Repeat every record exactly as given.

Dataset:
· · · · ·

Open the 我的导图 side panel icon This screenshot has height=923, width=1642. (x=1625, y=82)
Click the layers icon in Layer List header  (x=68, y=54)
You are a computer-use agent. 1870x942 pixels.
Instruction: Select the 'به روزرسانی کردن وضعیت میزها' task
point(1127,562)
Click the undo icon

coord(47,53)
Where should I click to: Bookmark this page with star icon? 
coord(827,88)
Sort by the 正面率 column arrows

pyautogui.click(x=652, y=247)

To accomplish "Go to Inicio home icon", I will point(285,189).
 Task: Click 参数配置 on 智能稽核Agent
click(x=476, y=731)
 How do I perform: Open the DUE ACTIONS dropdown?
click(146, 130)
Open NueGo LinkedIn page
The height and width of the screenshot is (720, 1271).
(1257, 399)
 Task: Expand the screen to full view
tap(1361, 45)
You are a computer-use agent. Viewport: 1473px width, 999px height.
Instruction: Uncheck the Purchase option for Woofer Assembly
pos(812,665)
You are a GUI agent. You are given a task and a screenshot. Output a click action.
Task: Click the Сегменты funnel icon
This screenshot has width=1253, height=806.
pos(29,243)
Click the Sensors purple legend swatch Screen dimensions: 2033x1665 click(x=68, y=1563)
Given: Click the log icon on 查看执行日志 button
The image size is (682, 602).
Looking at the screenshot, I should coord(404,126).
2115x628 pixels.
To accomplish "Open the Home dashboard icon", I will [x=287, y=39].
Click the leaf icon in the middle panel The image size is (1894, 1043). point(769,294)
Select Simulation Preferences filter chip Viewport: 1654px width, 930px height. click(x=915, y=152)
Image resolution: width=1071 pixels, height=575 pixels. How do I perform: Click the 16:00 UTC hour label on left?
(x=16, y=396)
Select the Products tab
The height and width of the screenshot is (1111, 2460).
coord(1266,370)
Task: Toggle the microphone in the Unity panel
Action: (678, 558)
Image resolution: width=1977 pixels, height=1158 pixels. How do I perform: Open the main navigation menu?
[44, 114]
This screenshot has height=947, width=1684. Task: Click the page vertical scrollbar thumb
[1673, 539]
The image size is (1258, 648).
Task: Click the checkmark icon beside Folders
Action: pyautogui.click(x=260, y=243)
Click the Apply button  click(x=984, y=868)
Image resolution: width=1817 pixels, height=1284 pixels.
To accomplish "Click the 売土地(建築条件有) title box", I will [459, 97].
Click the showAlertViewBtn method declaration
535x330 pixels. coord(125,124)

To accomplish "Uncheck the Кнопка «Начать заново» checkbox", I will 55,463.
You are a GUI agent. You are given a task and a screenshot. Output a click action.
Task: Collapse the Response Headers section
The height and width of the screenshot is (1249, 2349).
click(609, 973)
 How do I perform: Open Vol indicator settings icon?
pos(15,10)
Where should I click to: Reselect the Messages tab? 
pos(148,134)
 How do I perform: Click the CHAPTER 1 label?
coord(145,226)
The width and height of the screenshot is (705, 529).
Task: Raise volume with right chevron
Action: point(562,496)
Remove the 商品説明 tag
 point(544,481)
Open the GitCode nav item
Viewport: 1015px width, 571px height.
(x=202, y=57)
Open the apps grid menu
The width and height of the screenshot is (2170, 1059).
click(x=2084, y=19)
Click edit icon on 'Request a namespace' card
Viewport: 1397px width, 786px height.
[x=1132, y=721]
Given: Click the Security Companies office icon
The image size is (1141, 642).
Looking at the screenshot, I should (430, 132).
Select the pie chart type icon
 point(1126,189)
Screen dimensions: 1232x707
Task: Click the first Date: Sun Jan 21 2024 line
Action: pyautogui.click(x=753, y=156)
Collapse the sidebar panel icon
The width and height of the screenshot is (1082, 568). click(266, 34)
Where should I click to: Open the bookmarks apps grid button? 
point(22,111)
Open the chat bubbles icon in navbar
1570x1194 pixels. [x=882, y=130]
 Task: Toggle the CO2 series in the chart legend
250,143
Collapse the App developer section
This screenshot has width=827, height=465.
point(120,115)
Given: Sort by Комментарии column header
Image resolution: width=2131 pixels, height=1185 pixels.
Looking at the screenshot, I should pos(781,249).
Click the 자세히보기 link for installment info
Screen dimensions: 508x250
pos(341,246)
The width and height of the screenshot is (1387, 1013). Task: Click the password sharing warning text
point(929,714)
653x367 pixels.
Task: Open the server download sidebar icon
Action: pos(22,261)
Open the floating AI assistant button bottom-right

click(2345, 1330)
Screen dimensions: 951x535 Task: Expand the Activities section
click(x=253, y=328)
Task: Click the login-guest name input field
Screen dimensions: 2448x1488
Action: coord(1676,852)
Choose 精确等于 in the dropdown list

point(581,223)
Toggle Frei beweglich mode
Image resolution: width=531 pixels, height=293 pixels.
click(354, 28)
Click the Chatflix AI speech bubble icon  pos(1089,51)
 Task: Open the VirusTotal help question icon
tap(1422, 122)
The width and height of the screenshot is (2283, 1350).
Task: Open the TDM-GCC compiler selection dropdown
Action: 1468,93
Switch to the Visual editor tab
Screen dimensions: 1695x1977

· · · · ·

Result of this task:
Open the 我的导图 side panel icon This screenshot has height=923, width=1642. (x=1625, y=82)
Click the layers icon in Layer List header  (x=68, y=54)
You are a computer-use agent. 1870x942 pixels.
Instruction: Select the 'به روزرسانی کردن وضعیت میزها' task
point(1127,562)
Click the undo icon

coord(47,53)
Where should I click to: Bookmark this page with star icon? 
coord(827,88)
Sort by the 正面率 column arrows

pyautogui.click(x=652, y=247)

To accomplish "Go to Inicio home icon", I will point(285,189).
 Task: Click 参数配置 on 智能稽核Agent
click(x=476, y=731)
 How do I perform: Open the DUE ACTIONS dropdown?
click(146, 130)
Open NueGo LinkedIn page
The height and width of the screenshot is (720, 1271).
(1257, 399)
 Task: Expand the screen to full view
tap(1361, 45)
You are a computer-use agent. Viewport: 1473px width, 999px height.
Instruction: Uncheck the Purchase option for Woofer Assembly
pos(812,665)
You are a GUI agent. You are given a task and a screenshot. Output a click action.
Task: Click the Сегменты funnel icon
This screenshot has width=1253, height=806.
pos(29,243)
Click the Sensors purple legend swatch Screen dimensions: 2033x1665 click(x=68, y=1563)
Given: Click the log icon on 查看执行日志 button
The image size is (682, 602).
Looking at the screenshot, I should coord(404,126).
2115x628 pixels.
To accomplish "Open the Home dashboard icon", I will [x=287, y=39].
Click the leaf icon in the middle panel The image size is (1894, 1043). point(769,294)
Select Simulation Preferences filter chip Viewport: 1654px width, 930px height. click(x=915, y=152)
Image resolution: width=1071 pixels, height=575 pixels. How do I perform: Click the 16:00 UTC hour label on left?
(x=16, y=396)
Select the Products tab
The height and width of the screenshot is (1111, 2460).
coord(1266,370)
Task: Toggle the microphone in the Unity panel
Action: (678, 558)
Image resolution: width=1977 pixels, height=1158 pixels. How do I perform: Open the main navigation menu?
[44, 114]
This screenshot has height=947, width=1684. Task: Click the page vertical scrollbar thumb
[1673, 539]
The image size is (1258, 648).
Task: Click the checkmark icon beside Folders
Action: pyautogui.click(x=260, y=243)
Click the Apply button  click(x=984, y=868)
Image resolution: width=1817 pixels, height=1284 pixels.
To accomplish "Click the 売土地(建築条件有) title box", I will [459, 97].
Click the showAlertViewBtn method declaration
535x330 pixels. coord(125,124)

To accomplish "Uncheck the Кнопка «Начать заново» checkbox", I will 55,463.
You are a GUI agent. You are given a task and a screenshot. Output a click action.
Task: Collapse the Response Headers section
The height and width of the screenshot is (1249, 2349).
click(609, 973)
 How do I perform: Open Vol indicator settings icon?
pos(15,10)
Where should I click to: Reselect the Messages tab? 
pos(148,134)
 How do I perform: Click the CHAPTER 1 label?
coord(145,226)
The width and height of the screenshot is (705, 529).
Task: Raise volume with right chevron
Action: point(562,496)
Remove the 商品説明 tag
 point(544,481)
Open the GitCode nav item
Viewport: 1015px width, 571px height.
(x=202, y=57)
Open the apps grid menu
The width and height of the screenshot is (2170, 1059).
click(x=2084, y=19)
Click edit icon on 'Request a namespace' card
Viewport: 1397px width, 786px height.
[x=1132, y=721]
Given: Click the Security Companies office icon
The image size is (1141, 642).
Looking at the screenshot, I should (430, 132).
Select the pie chart type icon
 point(1126,189)
Screen dimensions: 1232x707
Task: Click the first Date: Sun Jan 21 2024 line
Action: pyautogui.click(x=753, y=156)
Collapse the sidebar panel icon
The width and height of the screenshot is (1082, 568). click(266, 34)
Where should I click to: Open the bookmarks apps grid button? 
point(22,111)
Open the chat bubbles icon in navbar
1570x1194 pixels. [x=882, y=130]
 Task: Toggle the CO2 series in the chart legend
250,143
Collapse the App developer section
This screenshot has width=827, height=465.
point(120,115)
Given: Sort by Комментарии column header
Image resolution: width=2131 pixels, height=1185 pixels.
Looking at the screenshot, I should pos(781,249).
Click the 자세히보기 link for installment info
Screen dimensions: 508x250
pos(341,246)
The width and height of the screenshot is (1387, 1013). Task: Click the password sharing warning text
point(929,714)
653x367 pixels.
Task: Open the server download sidebar icon
Action: pos(22,261)
Open the floating AI assistant button bottom-right

click(2345, 1330)
Screen dimensions: 951x535 Task: Expand the Activities section
click(x=253, y=328)
Task: Click the login-guest name input field
Screen dimensions: 2448x1488
Action: coord(1676,852)
Choose 精确等于 in the dropdown list

point(581,223)
Toggle Frei beweglich mode
Image resolution: width=531 pixels, height=293 pixels.
click(354, 28)
Click the Chatflix AI speech bubble icon  pos(1089,51)
 Task: Open the VirusTotal help question icon
tap(1422, 122)
The width and height of the screenshot is (2283, 1350).
Task: Open the TDM-GCC compiler selection dropdown
Action: 1468,93
Switch to the Visual editor tab
Screen dimensions: 1695x1977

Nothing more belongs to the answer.